A deep cleaning — technically called scaling and root planing — is a non-surgical periodontal treatment that removes plaque and tartar from below the gumline, where a routine cleaning cannot reach. It’s recommended when pocket depths indicate that bacteria have established themselves below the gumline and gum attachment has been compromised. If Dr. Wayand or Laura recommends a deep cleaning, it means active gum disease has been detected that routine cleaning alone won’t resolve. It is not an upsell — it is a clinically necessary treatment to stop the infection from progressing.
For mild gingivitis, a single professional cleaning combined with improved home care is often all that’s needed, with resolution typically within a few weeks. For scaling and root planing, treatment is usually completed over two to four appointments — one or two quadrants of the mouth per visit — followed by a re-evaluation four to six weeks later to assess how the tissue has responded. Long-term management through periodontal maintenance continues indefinitely to keep the disease under control.

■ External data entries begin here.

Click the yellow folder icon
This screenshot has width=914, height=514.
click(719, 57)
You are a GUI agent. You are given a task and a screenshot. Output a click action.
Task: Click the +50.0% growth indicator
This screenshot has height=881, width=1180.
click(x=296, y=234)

Scaling and root planing is performed under local anesthesia, so the procedure itself is comfortable — you’ll feel pressure but not pain. Some tenderness and sensitivity in the gums for a few days after each appointment is normal and manageable with over-the-counter pain relievers. The discomfort is temporary and typically far less than patients expect. Routine cleanings for gingivitis are generally no more uncomfortable than a standard hygiene visit.
Research has consistently shown a significant association between periodontal disease and cardiovascular conditions including heart attack and stroke. The leading theories involve two mechanisms: bacteria from the mouth entering the bloodstream and contributing to arterial inflammation, and the systemic inflammatory response triggered by chronic gum infection increasing cardiovascular risk. While treating gum disease has not been definitively proven to prevent heart disease, controlling oral infection is widely considered an important component of overall health management.
Patients who have been diagnosed with and treated for gum disease are typically placed on a periodontal maintenance schedule of every three to four months, rather than the standard six-month interval. This more frequent schedule is essential because the bacteria responsible for gum disease repopulate cleaned pockets within weeks — regular professional removal keeps those levels suppressed and prevents the disease from progressing. Returning to a six-month schedule before the condition is fully stable greatly increases the risk of recurrence.
Yes. Brushing alone does not remove all plaque — particularly from between the teeth and below the gumline. Without consistent daily flossing and regular professional cleanings to remove hardened tartar, gum disease can develop even in people with good brushing habits. Other factors like genetics, tobacco use, diabetes, certain medications, and hormonal changes also increase susceptibility regardless of home care quality. This is why professional monitoring at every dental visit matters even for patients who feel their home care is thorough.